Despite Beijing's efforts to tackle the country's drug problem, official reports show that illicit drug abuse is on the rise among young Chinese. DW examines the social and economic reasons behind this issue.
"The drug situation in China remains severe and complicated. It will continue to expand, and narcotics enforcement will come under tremendous pressure and face grave challenges for a long time to come." These are the words of Liu Yuejin, vice commissioner of China National Narcotics Control Commission (NNCC), speaking to reporters on February 18 about his organization's latest report on the drug situation in the world's most populous country.
The document shows that in 2015 there was a significant increase in the number of illicit drug users under the age of 35, with the group accounting for 60 percent of the total number of registered drug users in the East Asian country.
Furthermore, their selection of drugs has shifted from heroin to synthetic drugs. Among the 531,000 "newly registered drug users," more than 80 percent were using amphetamine-type stimulants (ATS) such as methamphetamine (meth), ecstasy and also the anesthetic ketamine, said the government report.
A 2015 report by the Washington-based Brookings Institute had already pointed to this development, stating that the total amount of drugs seized in China had been on a steady increase over the years.
With increasing income inequality and job competition, more Chinese turn to drugs for stress relief, analysts say
"Our field observation and interviews with community informants corroborate the official claims that these amphetamine-type stimulants are mostly consumed by groups of youth, and often found in night clubs and karaoke bars," the paper added.
A key factor behind this is the wide availability of synthetic drugs in the country, said one of the paper's authors, Sheldon Zhang, who is also a professor at the Department of Sociology of San Diego State University.
"There is an abundant supply of the raw materials used to manufacture ATS. It is fairly easy to produce in large quantities, compared to organic plants such as coca leaves or opium poppies," Zhang told DW.
In fact, the NNCC report also shows evidence of just how much of these synthetic drugs are produced in China. Last year, 77 percent of the 102.5 tons of drugs seized were domestically made, including meth and ketamine.
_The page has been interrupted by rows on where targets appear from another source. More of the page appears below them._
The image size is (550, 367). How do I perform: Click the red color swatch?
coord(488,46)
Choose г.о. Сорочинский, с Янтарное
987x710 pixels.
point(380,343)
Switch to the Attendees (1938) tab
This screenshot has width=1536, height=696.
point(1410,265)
And access to these drugs is facilitated by the country's technological development, says Tingting Shen, director of advocacy, research, and policy at Asia Catalyst, an NGO campaigning for rights of marginalized groups such as drug uses and sex workers.
"China's good Internet infrastructure along with the widespread use of smartphones, make purchasing drugs online very easy," Shen told DW, adding that the country's rapid economic development has also contributed to the increase in demand by young Chinese.
"Higher incomes and a much less controlled society have enabled young people to have more time, resources and freedom to explore new things," Shen said.
Professor Zhang agrees, pointing to what young city dwellers associate synthetic drugs with. "Stimulants are more preferred by urbanites and typically consumed in night clubs or group settings, hence they are considered more fun and hip, compared to sedatives such as heroin," said the expert.
However, Zhang also believes that the downside of economic growth has led many Chinese to succumb to the addiction for stress relief.
"Income inequality, increasing job competition, and chaotic urban living conditions have created ample situations where some people feel stimulated and look for alternatives to get high and feel different. Others do it because they feel intense pressure to succeed or survive," the professor said.
Lack of psychological support
President Xi Jinping reacted to the growing problem, vowing last June that there would be no rest until China won on the war on drugs. Traditionally, the authorities have adopted severe punishment as a deterrent. For instance, Chinese law states that crimes such as smuggling, selling, transporting or manufacturing more than 50 grams of heroin or meth can be punished with life imprisonment, or even the death penalty.
However, analysts such as Zhang argue that such draconian measures are ineffective, as shown by the still thriving number of drug users in the country.
Moreover, analysts are critical of how the authorities deal with drug addicts. The main model applied in China over the past decades includes compulsory detoxification and lengthy periods of detention - practices which activist Shen views as lacking the appropriate psychological support.
"Many people are sent to these centers with no appropriate medical or psychological examination. They also fail to receive adequate assessment and diagnosis of their drug use," the activist said. "Treatment is generally restricted to detoxification and abstinence-based approaches that are not voluntary," added Shen.
A different approach?
But experts point out Beijing has been gradually changing its approach to combat the drug problem. "In recent years, China has gradually shifted its emphasis from a 'harsh punishment' to a 'harm reduction' approach, stressing rehabilitation and corrections," professor Zhang said.
President Xi Jinping has vowed there would be no rest until China won a sweeping victory in the war on drugs
By the end of 2014, China had a total of 767 methadone maintenance treatment clinics set up in 28 provinces. "The Chinese government has been making great efforts to scale up these treatment clinics, providing substitutes and treatment to heroin users," said Shen.
Nonetheless, the current 'harm reduction' programs are ineffective in addressing the challenges faced by new drug users, the activist claims. "Very few programs and efforts are directed towards synthetic drug users. While the government has been educating young people about the harm caused by heroin, many Chinese remain unaware of the damage synthetic drugs can inflict."